Barriers Mount Against Oil Tanker Exxon Valdez
The Exxon Valdez is facing mounting barriers to its entry into San Diego Bay for repairs, including the likelihood of another oil spill and federal and state agencies stepping in demanding assurances of no further leaks, officials said Wednesday.
The Coast Guard has ordered the Valdez to hold its position about 50 miles off the San Diego coast until the supertanker has stopped discharging an oily substance blamed for an 18-mile-long slick.
Only after the discharge has stopped will the Coast Guard allow the Valdez to enter shallower waters, probably near San Clemente Island, to remove five jutting steel plates from the ship’s bottom. Those plates have to be removed before the ship can clear the bottom of San Diego Bay to reach dry dock.

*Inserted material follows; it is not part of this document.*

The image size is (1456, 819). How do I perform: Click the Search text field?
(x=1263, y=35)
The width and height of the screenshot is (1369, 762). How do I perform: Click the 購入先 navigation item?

Company Officials Confident
Exxon officials remained confident Wednesday that the Valdez, the tanker responsible for dumping 11 million gallons of oil in Alaska’s Prince William Sound on March 24, will be able to enter San Diego Bay. But Coast Guard officials speculated that the logistics of stopping the leaks and cutting off the plates could delay entry for several weeks.
At a news conference, Exxon Shipping Co. President Frank Iarossi said: “I understand that people feel we failed on our pledge. But I want to tell you, that pledge still stands. We will not come into the bay until we are certain” the Valdez has stopped discharging materials.
Coast Guard officials also said Wednesday that they expect at least one more spill from the Valdez after the plates are removed and the ship moves out to sea for a final deballasting of the seawater in its tanks.
The uncertainty of when and if the discharge can be stopped and the likelihood of another spill have bolstered reluctance among state and federal officials to allow the ship to drop its plates in state waters near San Clemente Island.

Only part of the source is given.